Fast forward from Peter O’Toole playing a tyrannical Nazi general in an over-the-top war movie in 1967 to Peter O’Toole playing a tyrannical director making an over-the-top war movie in 1978*. And whaddaya know, it’s the director who’s the most dangerous character. Our boy allegedly based his portrayal of messaniac helmer Eli Cross on David Lean.
I’m saying nothing.
The perks of retrospect permit the observation that Eli Cross sounds quite similar to Eli Roth.
Again, I’m saying nothing.
Besides, Cross is shooting a war film not an exercise in torture porn. Or is he? Everything is about the shot; about provoking the audience. “I know a man who made an anti-war movie,” Cross reminisces, “a good one. When it was shown in his home town, army enlistment went up six hundred percent.” Cross wants his movie to be subversive, and to that end views newly hired stunt man Cameron (Steve Railsback) as more or less expendable. What’s a mere human life compared to getting the shot?
Cross’s fixation on getting the shot is demonstrated when a camera quits shooting with 22 seconds of still-usable film in the camera. When he dares to be flippant and ask what Cross could possibly have captured in 22 seconds, the director rounds on him: “In 22 seconds, I could break your fucking spine. In 22 seconds, I could pinch your head off like a fucking insect and spin it all over the fucking pavement. In 22 seconds, I could put 22 bullets inside your ridiculous gut. What I seem unable to do in 22 seconds is to keep you from ruining my film.”

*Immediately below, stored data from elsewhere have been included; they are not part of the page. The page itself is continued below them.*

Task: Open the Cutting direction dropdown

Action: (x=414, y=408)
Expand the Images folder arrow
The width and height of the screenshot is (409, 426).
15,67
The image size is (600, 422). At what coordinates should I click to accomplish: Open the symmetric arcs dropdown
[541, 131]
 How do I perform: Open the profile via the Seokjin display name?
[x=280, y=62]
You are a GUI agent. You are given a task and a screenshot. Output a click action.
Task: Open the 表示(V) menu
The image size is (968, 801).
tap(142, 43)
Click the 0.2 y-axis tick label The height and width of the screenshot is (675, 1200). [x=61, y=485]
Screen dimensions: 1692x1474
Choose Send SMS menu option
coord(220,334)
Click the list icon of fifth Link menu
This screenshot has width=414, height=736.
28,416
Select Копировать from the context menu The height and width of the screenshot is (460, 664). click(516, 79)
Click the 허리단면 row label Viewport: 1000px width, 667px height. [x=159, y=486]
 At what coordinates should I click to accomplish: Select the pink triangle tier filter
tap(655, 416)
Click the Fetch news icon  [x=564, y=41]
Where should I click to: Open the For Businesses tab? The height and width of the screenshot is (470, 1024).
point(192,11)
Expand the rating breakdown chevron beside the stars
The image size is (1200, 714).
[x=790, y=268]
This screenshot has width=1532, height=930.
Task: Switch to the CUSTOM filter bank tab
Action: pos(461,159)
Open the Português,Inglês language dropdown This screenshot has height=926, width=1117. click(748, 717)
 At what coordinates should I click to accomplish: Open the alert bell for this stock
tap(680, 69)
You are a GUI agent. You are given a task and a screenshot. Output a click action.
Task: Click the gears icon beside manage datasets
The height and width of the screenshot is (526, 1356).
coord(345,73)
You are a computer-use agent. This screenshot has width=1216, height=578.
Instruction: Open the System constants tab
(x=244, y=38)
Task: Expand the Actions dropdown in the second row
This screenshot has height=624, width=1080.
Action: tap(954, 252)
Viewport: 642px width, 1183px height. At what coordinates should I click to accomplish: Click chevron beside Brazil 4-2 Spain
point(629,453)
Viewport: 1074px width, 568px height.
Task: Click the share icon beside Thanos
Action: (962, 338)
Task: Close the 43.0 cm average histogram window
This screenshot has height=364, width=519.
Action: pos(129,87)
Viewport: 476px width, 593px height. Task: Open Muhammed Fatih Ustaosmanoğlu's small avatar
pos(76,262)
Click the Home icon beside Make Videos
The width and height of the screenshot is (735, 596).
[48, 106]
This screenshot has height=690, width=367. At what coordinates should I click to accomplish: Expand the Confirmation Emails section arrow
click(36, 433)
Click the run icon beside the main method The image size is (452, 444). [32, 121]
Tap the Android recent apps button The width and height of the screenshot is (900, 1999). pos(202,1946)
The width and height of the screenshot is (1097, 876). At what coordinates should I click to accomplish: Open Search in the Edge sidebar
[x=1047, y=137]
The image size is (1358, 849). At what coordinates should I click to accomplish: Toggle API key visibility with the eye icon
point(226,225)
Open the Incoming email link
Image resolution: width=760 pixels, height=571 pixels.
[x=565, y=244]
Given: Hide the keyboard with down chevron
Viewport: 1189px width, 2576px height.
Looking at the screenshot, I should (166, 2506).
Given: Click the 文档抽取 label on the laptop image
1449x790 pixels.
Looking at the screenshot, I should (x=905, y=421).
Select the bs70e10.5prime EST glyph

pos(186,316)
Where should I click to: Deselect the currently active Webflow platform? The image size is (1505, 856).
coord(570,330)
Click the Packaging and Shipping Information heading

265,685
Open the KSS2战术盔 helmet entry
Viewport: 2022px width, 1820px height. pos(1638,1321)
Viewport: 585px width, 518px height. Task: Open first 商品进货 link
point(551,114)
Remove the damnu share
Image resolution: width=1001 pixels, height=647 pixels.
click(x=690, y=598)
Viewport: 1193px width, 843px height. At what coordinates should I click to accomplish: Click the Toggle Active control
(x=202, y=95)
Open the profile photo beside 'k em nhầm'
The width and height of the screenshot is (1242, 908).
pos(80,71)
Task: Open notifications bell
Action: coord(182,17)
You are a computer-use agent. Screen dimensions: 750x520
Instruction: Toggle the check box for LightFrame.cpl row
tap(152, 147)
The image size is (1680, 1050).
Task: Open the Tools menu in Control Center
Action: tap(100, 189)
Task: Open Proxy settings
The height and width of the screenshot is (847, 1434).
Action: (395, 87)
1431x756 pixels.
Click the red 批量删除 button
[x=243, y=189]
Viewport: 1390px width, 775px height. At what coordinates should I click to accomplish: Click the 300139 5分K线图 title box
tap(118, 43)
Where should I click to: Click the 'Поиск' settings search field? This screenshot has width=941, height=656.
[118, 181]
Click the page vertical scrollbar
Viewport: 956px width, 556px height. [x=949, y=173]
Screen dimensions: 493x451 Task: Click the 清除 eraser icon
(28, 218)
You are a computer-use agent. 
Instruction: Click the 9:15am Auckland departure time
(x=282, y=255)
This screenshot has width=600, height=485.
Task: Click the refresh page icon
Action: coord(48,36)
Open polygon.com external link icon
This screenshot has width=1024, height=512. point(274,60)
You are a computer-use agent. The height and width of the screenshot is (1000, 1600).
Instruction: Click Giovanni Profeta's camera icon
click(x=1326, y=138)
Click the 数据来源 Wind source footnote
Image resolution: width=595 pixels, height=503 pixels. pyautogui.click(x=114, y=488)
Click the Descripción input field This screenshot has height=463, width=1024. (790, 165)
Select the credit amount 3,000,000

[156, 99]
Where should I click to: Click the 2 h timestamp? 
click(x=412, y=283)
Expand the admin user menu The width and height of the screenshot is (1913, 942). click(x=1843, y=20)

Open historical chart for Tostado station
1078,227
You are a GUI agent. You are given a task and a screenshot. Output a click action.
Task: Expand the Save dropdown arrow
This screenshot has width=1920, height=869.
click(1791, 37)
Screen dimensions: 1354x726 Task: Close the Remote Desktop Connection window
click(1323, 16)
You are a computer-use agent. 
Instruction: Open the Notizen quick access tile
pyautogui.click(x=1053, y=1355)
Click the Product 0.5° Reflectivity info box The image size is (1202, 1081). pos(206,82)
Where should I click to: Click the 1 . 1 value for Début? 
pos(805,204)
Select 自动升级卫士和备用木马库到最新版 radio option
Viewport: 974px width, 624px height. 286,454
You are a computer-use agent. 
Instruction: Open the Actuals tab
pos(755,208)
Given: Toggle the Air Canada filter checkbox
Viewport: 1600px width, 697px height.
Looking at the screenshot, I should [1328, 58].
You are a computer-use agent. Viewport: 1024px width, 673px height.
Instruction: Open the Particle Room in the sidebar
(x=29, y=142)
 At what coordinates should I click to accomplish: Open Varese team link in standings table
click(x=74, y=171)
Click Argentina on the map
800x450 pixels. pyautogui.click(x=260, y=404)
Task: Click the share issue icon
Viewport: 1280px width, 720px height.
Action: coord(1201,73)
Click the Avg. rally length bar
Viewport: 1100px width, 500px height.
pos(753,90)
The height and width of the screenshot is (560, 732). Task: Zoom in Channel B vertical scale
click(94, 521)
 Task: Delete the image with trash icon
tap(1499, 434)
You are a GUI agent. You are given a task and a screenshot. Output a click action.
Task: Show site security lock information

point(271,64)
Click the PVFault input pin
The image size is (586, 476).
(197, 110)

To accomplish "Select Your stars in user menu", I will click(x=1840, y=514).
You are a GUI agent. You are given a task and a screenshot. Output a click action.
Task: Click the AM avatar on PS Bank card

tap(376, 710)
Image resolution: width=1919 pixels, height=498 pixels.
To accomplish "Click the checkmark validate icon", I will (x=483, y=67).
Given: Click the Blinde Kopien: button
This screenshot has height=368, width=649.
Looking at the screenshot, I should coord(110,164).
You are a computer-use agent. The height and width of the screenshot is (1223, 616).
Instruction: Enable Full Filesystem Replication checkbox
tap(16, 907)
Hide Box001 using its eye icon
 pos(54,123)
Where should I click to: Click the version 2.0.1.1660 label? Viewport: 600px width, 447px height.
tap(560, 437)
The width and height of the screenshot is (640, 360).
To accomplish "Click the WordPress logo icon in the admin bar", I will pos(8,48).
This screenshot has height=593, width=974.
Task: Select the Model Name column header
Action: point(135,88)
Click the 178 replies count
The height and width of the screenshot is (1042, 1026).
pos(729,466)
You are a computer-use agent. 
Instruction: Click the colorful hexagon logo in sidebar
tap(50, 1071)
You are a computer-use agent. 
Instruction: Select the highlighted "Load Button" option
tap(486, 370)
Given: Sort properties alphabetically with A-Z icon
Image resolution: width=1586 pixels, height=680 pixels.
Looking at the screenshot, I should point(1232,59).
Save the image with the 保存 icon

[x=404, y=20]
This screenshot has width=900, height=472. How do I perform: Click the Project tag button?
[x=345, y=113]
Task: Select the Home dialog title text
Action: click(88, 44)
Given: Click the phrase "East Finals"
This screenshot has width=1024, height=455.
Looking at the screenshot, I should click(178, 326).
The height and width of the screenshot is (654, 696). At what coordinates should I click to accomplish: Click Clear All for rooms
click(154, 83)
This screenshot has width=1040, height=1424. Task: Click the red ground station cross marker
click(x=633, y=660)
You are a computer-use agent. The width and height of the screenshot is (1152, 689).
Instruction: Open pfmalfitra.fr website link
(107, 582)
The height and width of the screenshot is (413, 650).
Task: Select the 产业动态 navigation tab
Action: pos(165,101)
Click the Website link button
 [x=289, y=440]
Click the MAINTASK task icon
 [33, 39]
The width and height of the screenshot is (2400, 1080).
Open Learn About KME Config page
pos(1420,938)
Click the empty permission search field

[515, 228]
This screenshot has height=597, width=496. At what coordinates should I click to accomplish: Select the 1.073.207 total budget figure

So with Cross monstrously egomaniacal and the stunts he demands crazy if not suicidal, why on earth does Cameron go along with them? Ah, thereby hangs the dynamic of Richard Rush’s film.
Cameron is a Vietnam vet with a hazy past. He’s on the lam. In the opening scene, he avoids arrest by a couple of hick cops who could have wandered in from ‘Smokey and the Bandit’ and duffs up a would-be hard nut who tries to prevent his escape. Hitchhiking out of town, he’s crossing a bridge when he thumbs a lift from a man driving an old Duesenberg made up to look like a German staff car; the driver responds by kicking him out of the car and then almost running him down. Cameron heaves a lump of iron after him and walks angrily away. Next thing he knows the car has gone off the bridge and a helicopter has appeared out of nowhere, Cross borne down out of the skies in Leni Riefenstahl-ish magnificence.
Cameron has found himself, inadvertently, in the middle of one of the key shots in Cross’s movie. Moreover, he’s just killed the stunt man who was about to engineer said moment. Cross, quickly intuiting that Cameron has something to hide, makes Cameron an offer: he’ll keep the cops off Cameron’s back and in return Cameron will take the stunt man’s place. Reluctantly Cameron agrees to it, and Cross begins by having the on-set hairdresser give him a do that emphasises his resemblance to the dear departed.
A warped and satirical battle of wills ensues. Cameron engages with his new career head-on, earning the approbation of the crew and the affections of leading lady Nina (Barbara Hershey), while Cross manipulates him at every twist and turn until Cameron becomes convinced that Cross wants him to take the dead man’s place in every single respect including the all-important bit about not being alive anymore.
And this is where, for all its flaws, ‘The Stunt Man’ resoundingly succeeds. (And there are flaws: I was going to use the phrase “gaps in the logic of the film”, but “gaps” suggests restricted pockets of space you’d be hard pushed to squeeze through. The gaps I’m talking about are huge, wide-open, drive-a-fleet-of-trucks-through-without-touching-the-sides affairs. Also, it’s overlong; the humour doesn’t always gel; and Railsback’s performance is plank-like.) But where ‘The Stunt Man’ works is in its blurring of the lines between reality and make-believe, between authorial conception and directorial vision, between perception and paranoia.
“If God could do the tricks that we can do he’d be a happy man,” Cross declares, delighting in the integration of rampant egomania and huckster-like chicanery that epitomises his personality. It’s a key line. ‘The Stunt Man’ is a house of cards, a hall of mirrors, a tissue of lies and a web of deceit. And so it should be. It’s about Hollywood.
* ‘The Stunt Man’ requires its audience to think, therefore the studio got cold feet, shelved it, and it was 1980 before the film saw the light of day.